Birlik: Silopi'deki iki çocuğu AKP/Saray politikası öldürdü!

ANF'ye konuşan Birlik, kolluk kuvvetlerinin fail konumunda bulunduğu olaylarda sistematik bir cezasızlığın söz konusu olduğunu söyledi.

HDP Milletvekili Birlik, Silopi’de Muhammed ve Furkan Yıldırım kardeşlerin hayatlarını, AKP/Saray iktidarının “Kadın da olsa, çocuk da olsa gereğini yapın” politikalarının sonucunda kaybettiklerini vurguladı. Birlik, Kürdistan’da 1990’larda devlet tarafından kullanılan paramiliter yapıların şu anda da devrede olduğuna işaret ederek, “Silopi’den Şehmuz Uğur’un davasına kadar, kolluk kuvvetleri ve paramiliter yapıların fail konumunda olduğu davaların peşini bırakmayacağız; sonuna kadar hesabını soracağız” dedi.

Muhammed ve Furkan Yıldırım kardeşler, HDP Şırnak Milletvekili Leyla Birlik’in verdiği soru önergesinden tam bir gün sonra zırhlı polis aracının evlerine dalması sonucunda hayatlarını kaybettiler. Birlik, verdiği soru önergesinde kolluk kuvvetlerinin fail konumunda olduğu dosyalarda üç yıldır ne gibi bir gelişme yaşandığını sormuştu. Bu sorusuna henüz cevap alamayan Birlik, iki küçük çocuğun ölümüne neden olan polislerden birinin tutuklanmasının iyi bir gelişme olduğunu, ama yeterli olmadığını vurguladı.

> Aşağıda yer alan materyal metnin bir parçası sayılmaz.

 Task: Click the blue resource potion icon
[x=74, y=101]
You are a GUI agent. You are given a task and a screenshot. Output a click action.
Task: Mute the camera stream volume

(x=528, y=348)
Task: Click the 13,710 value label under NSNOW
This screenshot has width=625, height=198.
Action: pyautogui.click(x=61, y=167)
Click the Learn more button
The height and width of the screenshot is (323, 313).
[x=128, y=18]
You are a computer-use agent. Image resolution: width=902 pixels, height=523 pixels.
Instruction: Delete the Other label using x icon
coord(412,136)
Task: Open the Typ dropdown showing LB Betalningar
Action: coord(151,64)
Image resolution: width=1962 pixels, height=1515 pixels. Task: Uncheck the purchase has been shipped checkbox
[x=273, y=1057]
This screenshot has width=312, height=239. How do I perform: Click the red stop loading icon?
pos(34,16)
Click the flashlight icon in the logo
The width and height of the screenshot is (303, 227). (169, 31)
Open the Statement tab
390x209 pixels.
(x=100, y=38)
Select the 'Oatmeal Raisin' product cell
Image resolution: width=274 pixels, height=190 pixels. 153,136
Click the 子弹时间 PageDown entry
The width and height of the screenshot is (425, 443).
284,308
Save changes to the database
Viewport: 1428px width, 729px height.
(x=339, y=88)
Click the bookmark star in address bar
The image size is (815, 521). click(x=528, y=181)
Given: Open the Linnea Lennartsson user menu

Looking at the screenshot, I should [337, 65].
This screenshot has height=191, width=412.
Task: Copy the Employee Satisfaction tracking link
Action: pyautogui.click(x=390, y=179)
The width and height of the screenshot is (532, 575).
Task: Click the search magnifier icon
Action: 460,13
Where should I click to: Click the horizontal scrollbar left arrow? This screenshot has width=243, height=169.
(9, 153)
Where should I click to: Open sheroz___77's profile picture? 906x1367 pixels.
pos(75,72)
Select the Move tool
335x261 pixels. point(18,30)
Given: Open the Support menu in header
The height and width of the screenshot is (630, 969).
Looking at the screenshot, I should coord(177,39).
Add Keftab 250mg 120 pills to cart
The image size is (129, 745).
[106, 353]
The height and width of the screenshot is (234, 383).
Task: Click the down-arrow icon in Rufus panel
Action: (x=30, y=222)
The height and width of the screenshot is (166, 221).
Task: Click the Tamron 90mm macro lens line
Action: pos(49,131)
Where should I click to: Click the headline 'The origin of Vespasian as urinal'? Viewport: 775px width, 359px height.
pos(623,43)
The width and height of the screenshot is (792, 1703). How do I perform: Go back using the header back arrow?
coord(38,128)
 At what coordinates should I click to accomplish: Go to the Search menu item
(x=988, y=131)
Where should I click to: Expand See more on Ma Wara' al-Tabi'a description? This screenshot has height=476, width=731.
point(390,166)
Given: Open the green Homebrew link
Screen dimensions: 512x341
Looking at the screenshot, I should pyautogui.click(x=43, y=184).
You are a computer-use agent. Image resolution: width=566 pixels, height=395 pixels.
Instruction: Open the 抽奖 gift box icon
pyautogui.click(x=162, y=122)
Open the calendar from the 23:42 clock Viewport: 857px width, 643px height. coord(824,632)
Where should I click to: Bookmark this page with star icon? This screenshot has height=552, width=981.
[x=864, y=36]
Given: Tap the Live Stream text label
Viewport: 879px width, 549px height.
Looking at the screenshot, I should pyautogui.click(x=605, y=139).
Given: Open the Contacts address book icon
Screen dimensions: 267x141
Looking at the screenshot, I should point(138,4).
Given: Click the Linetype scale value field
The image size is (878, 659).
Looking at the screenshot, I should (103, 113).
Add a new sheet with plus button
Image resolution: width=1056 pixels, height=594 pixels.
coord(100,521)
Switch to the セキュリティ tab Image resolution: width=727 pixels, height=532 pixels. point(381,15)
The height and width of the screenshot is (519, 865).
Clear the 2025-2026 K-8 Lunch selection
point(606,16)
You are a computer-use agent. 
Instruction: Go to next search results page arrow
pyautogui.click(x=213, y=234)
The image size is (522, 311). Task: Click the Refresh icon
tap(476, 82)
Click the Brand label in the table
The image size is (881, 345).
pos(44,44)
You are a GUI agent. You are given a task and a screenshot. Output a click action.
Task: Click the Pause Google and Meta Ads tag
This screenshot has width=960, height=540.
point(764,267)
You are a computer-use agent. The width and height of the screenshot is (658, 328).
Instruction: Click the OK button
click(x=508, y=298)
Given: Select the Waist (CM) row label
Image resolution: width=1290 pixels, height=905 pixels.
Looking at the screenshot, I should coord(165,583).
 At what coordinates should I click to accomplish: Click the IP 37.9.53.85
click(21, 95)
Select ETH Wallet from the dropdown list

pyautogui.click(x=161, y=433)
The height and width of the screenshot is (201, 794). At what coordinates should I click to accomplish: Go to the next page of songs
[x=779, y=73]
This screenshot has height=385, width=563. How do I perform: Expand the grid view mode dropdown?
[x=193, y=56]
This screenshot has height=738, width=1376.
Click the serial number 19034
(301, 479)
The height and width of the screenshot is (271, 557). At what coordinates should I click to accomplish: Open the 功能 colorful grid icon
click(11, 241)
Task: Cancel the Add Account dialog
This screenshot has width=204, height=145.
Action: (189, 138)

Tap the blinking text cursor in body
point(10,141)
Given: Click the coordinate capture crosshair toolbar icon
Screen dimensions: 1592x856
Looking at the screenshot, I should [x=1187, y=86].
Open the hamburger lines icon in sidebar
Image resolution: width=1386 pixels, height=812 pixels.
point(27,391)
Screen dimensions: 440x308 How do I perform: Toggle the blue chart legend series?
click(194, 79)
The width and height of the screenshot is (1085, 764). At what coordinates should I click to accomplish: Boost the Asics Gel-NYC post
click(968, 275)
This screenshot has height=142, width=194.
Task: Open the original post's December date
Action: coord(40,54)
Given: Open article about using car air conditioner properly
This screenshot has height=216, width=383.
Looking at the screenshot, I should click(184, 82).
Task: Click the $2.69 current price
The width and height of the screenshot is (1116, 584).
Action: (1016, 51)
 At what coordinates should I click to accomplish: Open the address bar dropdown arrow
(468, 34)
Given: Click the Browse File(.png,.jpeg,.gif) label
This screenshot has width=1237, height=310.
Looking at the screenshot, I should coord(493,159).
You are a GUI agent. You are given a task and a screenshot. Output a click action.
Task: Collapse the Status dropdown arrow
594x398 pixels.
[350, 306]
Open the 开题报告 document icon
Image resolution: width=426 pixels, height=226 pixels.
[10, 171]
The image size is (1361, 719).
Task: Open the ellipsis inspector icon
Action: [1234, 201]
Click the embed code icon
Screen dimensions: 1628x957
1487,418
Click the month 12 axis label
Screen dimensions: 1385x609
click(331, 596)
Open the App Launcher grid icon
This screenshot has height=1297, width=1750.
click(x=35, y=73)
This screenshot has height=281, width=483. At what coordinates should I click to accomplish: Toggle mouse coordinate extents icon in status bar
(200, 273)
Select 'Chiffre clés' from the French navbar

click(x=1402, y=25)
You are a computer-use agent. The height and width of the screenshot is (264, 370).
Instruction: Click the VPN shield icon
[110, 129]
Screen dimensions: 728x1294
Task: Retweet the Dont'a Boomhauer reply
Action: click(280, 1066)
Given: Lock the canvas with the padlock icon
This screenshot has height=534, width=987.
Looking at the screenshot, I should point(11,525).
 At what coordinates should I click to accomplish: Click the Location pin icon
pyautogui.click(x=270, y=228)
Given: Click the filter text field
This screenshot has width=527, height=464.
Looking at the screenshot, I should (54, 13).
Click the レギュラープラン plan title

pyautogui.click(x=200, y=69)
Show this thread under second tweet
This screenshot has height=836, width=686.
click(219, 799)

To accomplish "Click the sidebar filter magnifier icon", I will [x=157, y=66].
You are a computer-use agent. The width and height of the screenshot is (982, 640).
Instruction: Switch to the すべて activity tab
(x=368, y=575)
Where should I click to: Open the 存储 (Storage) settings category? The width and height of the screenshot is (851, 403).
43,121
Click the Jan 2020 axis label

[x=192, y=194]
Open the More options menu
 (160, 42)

ANF'ye konuşan Birlik, kolluk kuvvetlerinin fail konumunda bulunduğu olaylarda sistematik bir cezasızlığın söz konusu olduğunu hatırlattı, burada asıl yargının işlevini yerine getirip getirmeyeceği sorusunun önemli olduğuna işaret etti. Türkiye’de yargıya artık kimsenin güveninin kalmadığını belirten Birlik, benzer dosyalarda polislerin cüzi cezalarla adeta ödüllendirildiklerine defalarca tanık olduklarını hatırlattı. Birlik, “Bugüne kadar bu tür olaylarda insanlığa, vicdana, hukuka hitap eden kararlar alınmadığını çok iyi biliyoruz” dedi.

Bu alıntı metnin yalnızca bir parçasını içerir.